The graph (even simply) entails the triple ex:s ex:p _:1 and also the triple _:1 ex:p ex:o. If we were to take P1: ?x/ex:s, ?y/_:1 and P2: ?x/_:1, ?y/ex:o, then, since BGP does not contain blank nodes, we can take any two copies BGP1, BGP2 of BGP and we would have to show (only considering the two example solutions):

SG E-entails (SG union P1(BGP1) union P2(BGP2)) =

{ ex:s ex:p _:b1 . _:b2 ex:p ex:o } E-entails { ex:s ex:p _:b1 . _:b2 ex:p ex:o . ex:s ex:p _:1 . _:1 ex:p ex:o }

This is clearly not the case because SG does not entail ex:s ex:p _:1 . _:1 ex:p ex:o. The use of the same blank node identifier across several solutions is only valid if also the corresponding blank nodes in SG are identical.

All the entailment regimes satisfy this restriction since blank nodes are treated as Skolem constants, i.e., although both of the triples in the above example are possible solutions, these are not part of the actual solutions.

4 -- Each SPARQL extension MUST provide conditions on answer sets which guarantee that the set of triples obtained by instantiating BGP with each solution μ is uniquely specified up to RDF graph equivalence, and SHOULD provide further conditions to prevent trivial infinite answers as appropriate to the regime.

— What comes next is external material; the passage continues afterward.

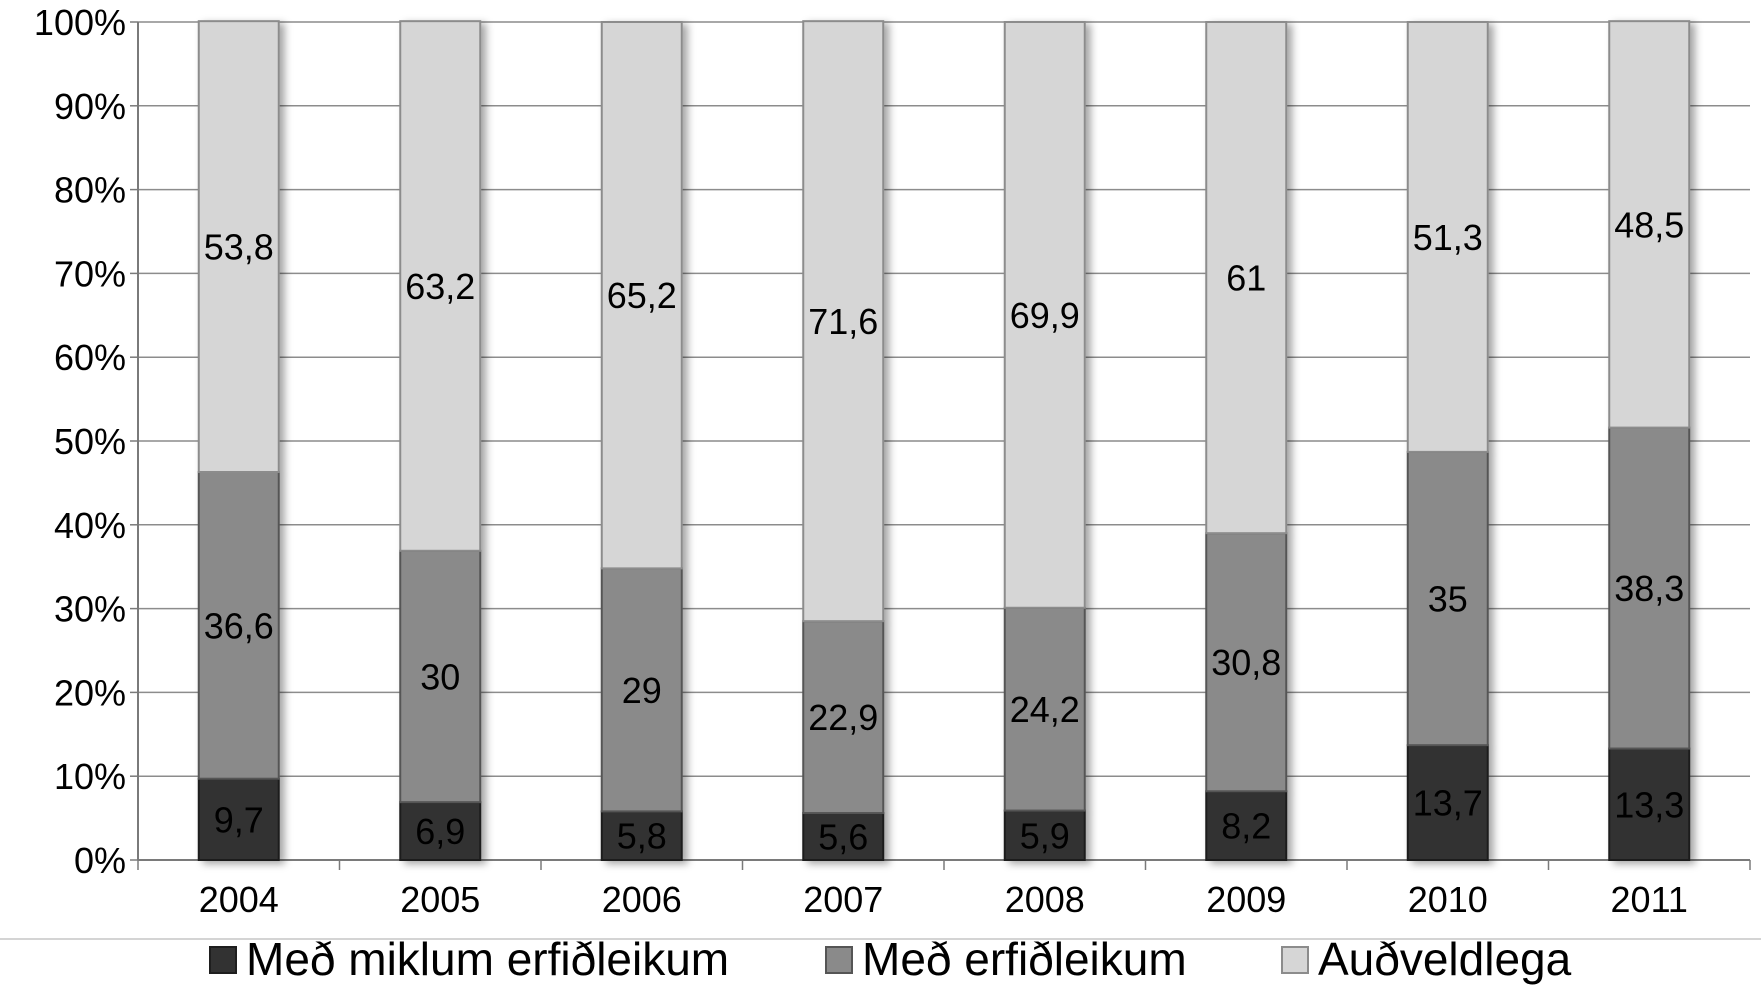  I want to click on data-label: 29, so click(642, 690).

All entailment regimes, but the RIF entailment regime, require that bindings are only taken from a vocabulary defined for the regime. Since the defined vocabularies are finite, it is immediate that any BGP over any AG results in finite answers. The answer set is unique up to RDF graph equivalence since the entailed answers can only vary in their blank node identifiers, which still preserves graph equivalence. For the RIF entailment regime finiteness and uniqueness follows from the safety conditions.

D Change Summary

Changes since Proposed Recommendation

Changes since Last Call

Since last call, the following changes have been made:

  1. Since XML Schema Definition Language (XSD) 1.1 Part 2: Datatypes [XML Schema Datatypes] now has recommendation status, the reference to XML Schema Part 2: Datatypes Second Edition, eds. Paul V. Biron, Ashok Malhotra (W3C Recommendation 28 October 2004) becomes obsolete as previously announced.
  2. In the informative section "Entailment Regimes and Property Paths", the link to the property path translation in SPARQL Query 1.1 has been fixed and the example has been updated to reflect the new algebra operators that SPARQL 1.1 Query introduced for property path expressions.

Since Candidate Recommendation, the only change has been to remove the "At Risk" notes, which labeled sections of the text which might potentially have been removed during Candidate Recommendation (but were not).